Tre vittorie consecutive, nove punti in una settimana e un segnale forte al campionato. Il Catanzaro riprende quota e lo fa con autorità, superando anche l’ostacolo degli imprevisti. L’assenza di Cissè, che il 23 febbraio sarà operato in Finlandia per risolvere il problema agli adduttori accusato contro la Reggiana, non ha inciso sugli equilibri della squadra. Anzi, ha rappresentato l’occasione per ridisegnare assetti e responsabilità.
Il merito è di Alberto Aquilani, capace di ottimizzare l’organico e migliorare i meccanismi di gioco. Il tecnico giallorosso aveva parlato, già in tempi non sospetti, della necessità di coinvolgere l’intera rosa. Parole seguite dai fatti: l’inserimento di Liberali ha dato nuova luce alla manovra nelle ultime tre gare; Alesi è andato a segno a Pescara; Nuamah ha garantito dinamismo e profondità.

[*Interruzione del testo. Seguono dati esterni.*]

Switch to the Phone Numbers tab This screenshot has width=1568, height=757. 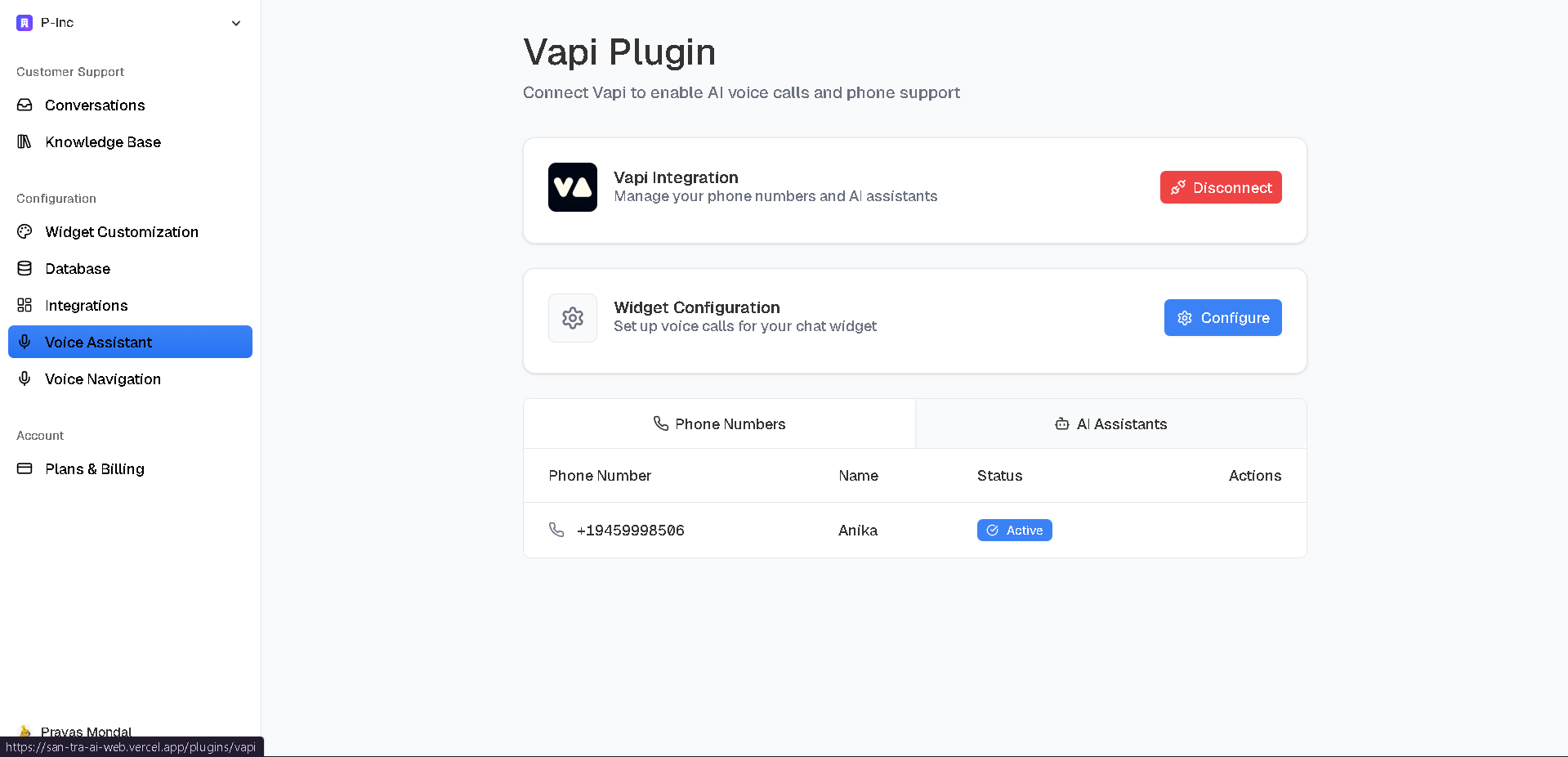(719, 424)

Né nebbia né pioggia hanno fermato Pietro Iemmello e compagni nell’ultimo turno, impreziosito dal miniderby con Francesco Modesto, tecnico lombardo dal passato tra Crotone e Cosenza. A decidere è stato ancora il capitano, autore del settimo centro stagionale: un colpo di testa preciso su assist di Marco D’Alessandro, apparso rigenerato dalla “cura Aquilani”. Poi lo stesso Iemmello ha servito l’assist per Simone Pontisso, baluardo del centrocampo e al terzo sigillo personale.

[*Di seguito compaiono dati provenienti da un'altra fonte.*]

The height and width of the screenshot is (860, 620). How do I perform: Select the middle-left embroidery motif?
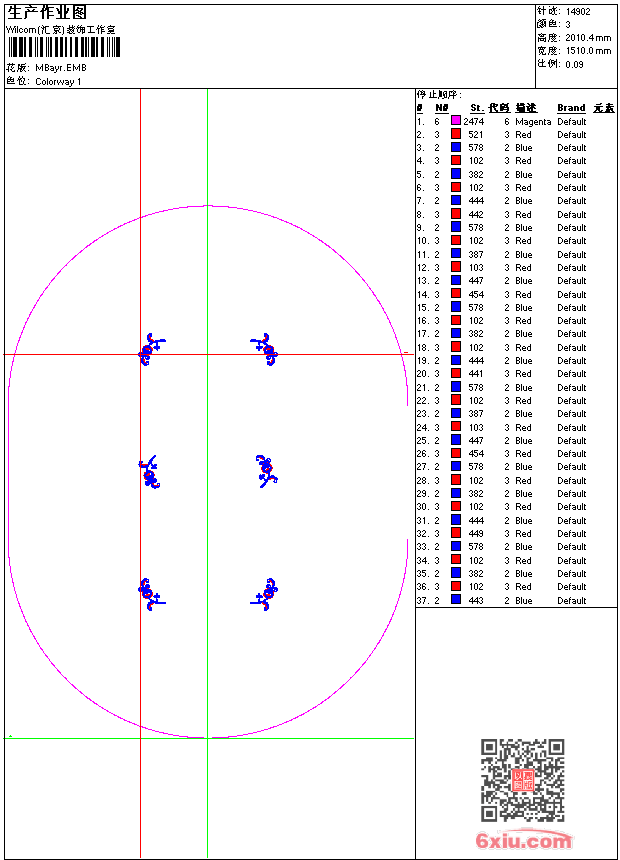pos(150,471)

Una prova da applausi dunque per il direttore d’orchestra Aquilani, sempre più “Re Mida” della panchina giallorossa. Il tecnico valorizza i singoli e consolida il collettivo, alimentando ambizioni che vanno ben oltre la semplice salvezza. Parlare ancora di permanenza in categoria appare riduttivo: il Catanzaro staziona nelle zone nobili della classifica e intende restarci, senza pressioni ma con la consapevolezza della propria forza.

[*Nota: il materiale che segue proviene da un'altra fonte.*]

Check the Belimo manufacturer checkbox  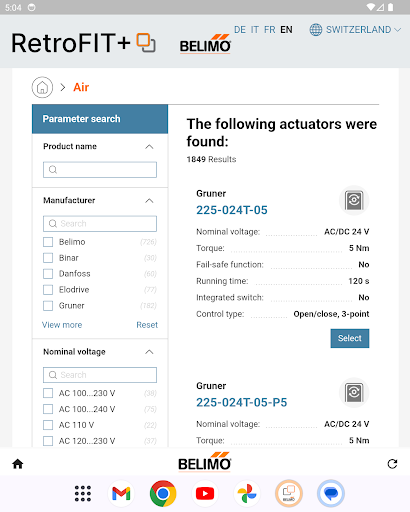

Determinante anche il lavoro della dirigenza guidata da Ciro Polito, la cui intesa con Aquilani rappresenta un valore aggiunto raro nel panorama calcistico. Il rinnovo del progetto tecnico sembra una naturale conseguenza di un percorso costruito con idee chiare e ruoli definiti.
Ora l’attenzione si sposta su Chiavari, dove ad attendere le Aquile ci sarà la Virtus Entella. I liguri hanno costruito gran parte del proprio bottino interno all’Stadio Enrico Sannazzari, campo sintetico e di dimensioni ridotte che rappresenta un autentico fortino. Ne sa qualcosa il Palermo di Filippo Inzaghi, costretto a faticare per strappare un pareggio.
La squadra di Andrea Chiappella, forte del lavoro avviato alla Giana Erminio, è in piena lotta per la salvezza e venderà cara la pelle. Serviranno attenzione, adattamento al sintetico e massimo rispetto dell’avversario.
Il Catanzaro, però, ha ritrovato entusiasmo e identità. E dopo tre successi consecutivi, la sensazione è che le Aquile non vogliano fermarsi proprio adesso. Perché in Calabria si sa: non c’è tre senza quattro.